Exercise material START

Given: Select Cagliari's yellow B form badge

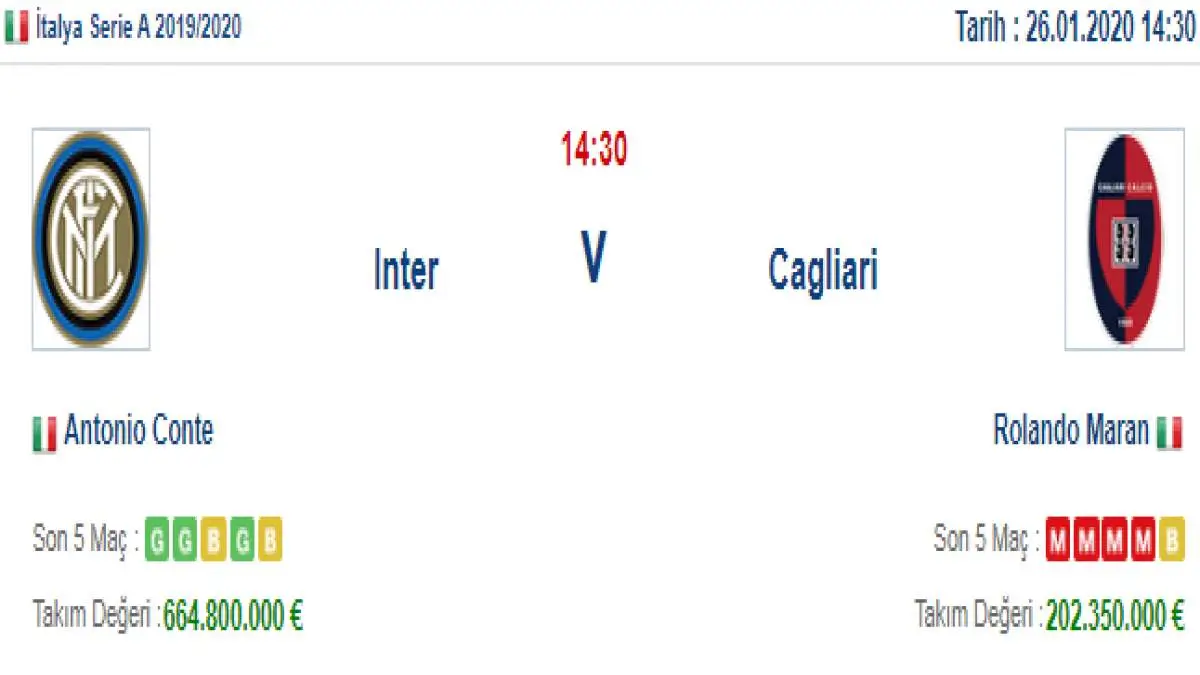Looking at the screenshot, I should [x=1172, y=541].
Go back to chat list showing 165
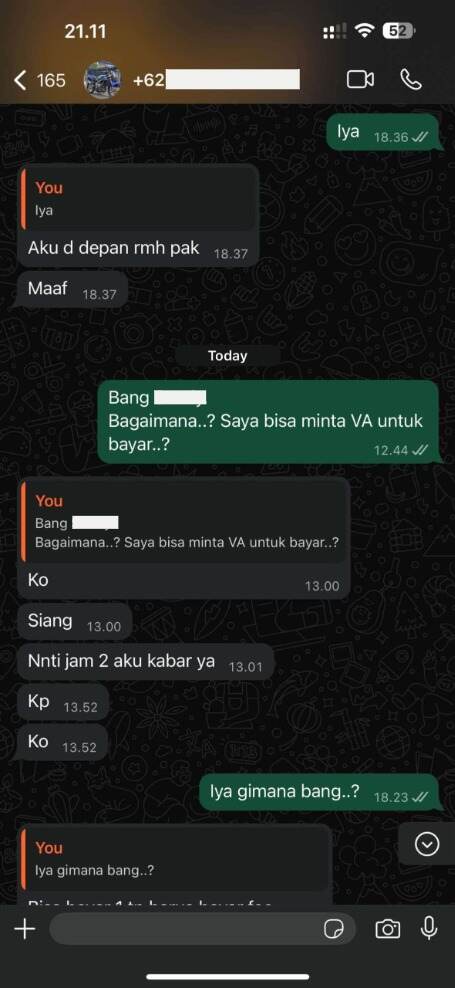Image resolution: width=455 pixels, height=988 pixels. (40, 80)
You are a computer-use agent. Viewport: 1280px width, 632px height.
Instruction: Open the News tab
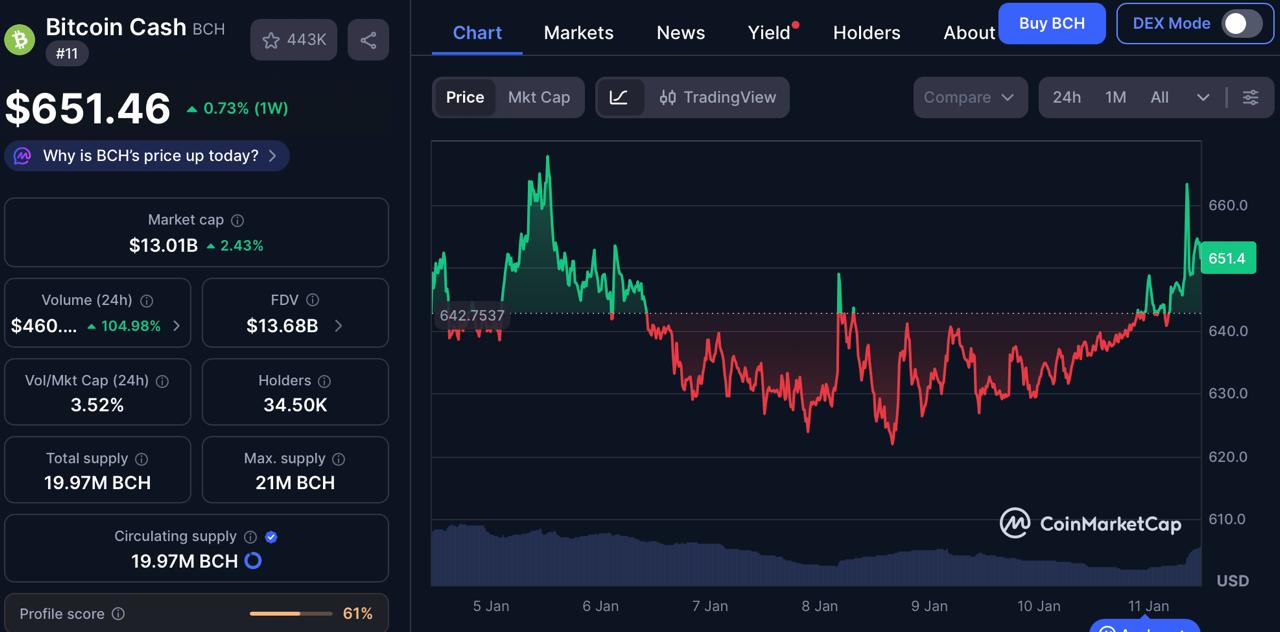pyautogui.click(x=680, y=32)
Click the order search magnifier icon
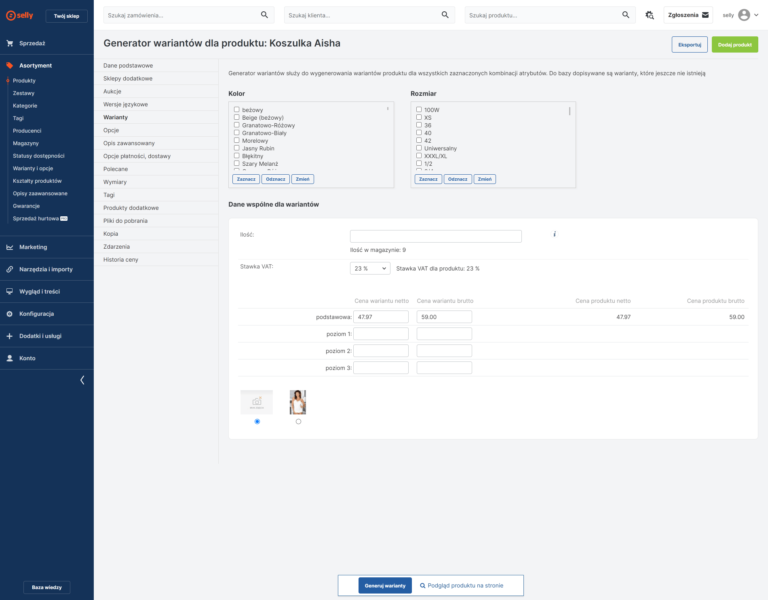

Exercise material END

Required action:
Print only the lines from the one with "Go back to chat list showing 165" through the last line of the data above, exactly and with both ends, and please omit any pictures.

Answer box:
Go back to chat list showing 165
Image resolution: width=455 pixels, height=988 pixels. (40, 80)
You are a computer-use agent. Viewport: 1280px width, 632px height.
Instruction: Open the News tab
pyautogui.click(x=680, y=32)
Click the order search magnifier icon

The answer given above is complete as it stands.